It is sometimes called location-based routing, or A-number routing, or origin-based routing. The main idea is to determine the path of the call based on its Caller ID.
Routing by Caller ID logic can be described in the following way: “If a call comes in from [Given Number], send that call to [Given Destination].” This will send all calls that follow the rule to the right department, individual, queue, voicemail, or anywhere else, or even block it.
Better user experience
Routing by Caller ID is used to connect different locations for better user experience.
Let’s take the example of a large company with offices in several cities. For better customer experience, the company has a countrywide toll-free number. The caller’s ID prefix feature has been configured to automatically transfer calls to the relevant office, based on the inbound Caller ID when that caller dials the company’s countrywide toll-free number.
To go even further, it is possible to route the call based not only on the caller’s ID prefix but on the entire Caller ID.
For example, suppose the same company has created a special office to handle VIP callers and to provide exclusive services. The VIP callers are identified by their Caller IDs and their calls are sent to the special office. They all receive a higher level of service in the handling of their calls.
There are cases when a system manager wants to block calls from certain prefixes; for example, in cases where Caller IDs match some pattern. Based on the prefix of the Caller ID, such calls are routed to some IVR or just dropped without notice. Various business applications can employ this tactic. One of them is the VoIP-GSM termination business.
VoIP-GSM termination business is often said to be in the “grey area” or simply illegal in many countries. SIM cards with free calling minutes are employed to terminate traffic to the SIM’s operator network. At the same time, network operators use various methods to identify such offending SIMs and block them. Sometimes calls are sent from known Caller IDs to check the call route. If a SIM operator knows about these Caller IDs, they can be routed in a different way, bypassing the SIM cards and preventing them from being blocked.
Routing to avoid bigger charges (EU regulations)

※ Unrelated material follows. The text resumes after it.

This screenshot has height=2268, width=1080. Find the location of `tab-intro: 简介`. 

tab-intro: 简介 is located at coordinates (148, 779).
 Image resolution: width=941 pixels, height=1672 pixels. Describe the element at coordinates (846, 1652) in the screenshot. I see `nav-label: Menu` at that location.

On June 15, 2017, the EU introduced Regulation (EU) 2017/920, which eliminated all roaming charges for temporary roaming within the European Economic Area (EEA). Because of this, service providers now charge premium rates for calls not originating in the EEA.
In the past vendors would charge for calls based on the destination and on the location where a call was terminated. This made the rating very straightforward. In the last few years, however, to increase their profits, vendors have modified their operations to bill calls based on their origination in addition to the destination.
There are vendors who charge based on the Caller ID. So, in order to maximize profit, it is sometimes useful to route calls to the vendors who don’t follow this practice.
Routing by Caller ID enables identification of the caller to some degree, and to decide on call routing based on this. There are several use cases when it should be applied, and it is good to know about them in order to operate successfully in the VoIP business.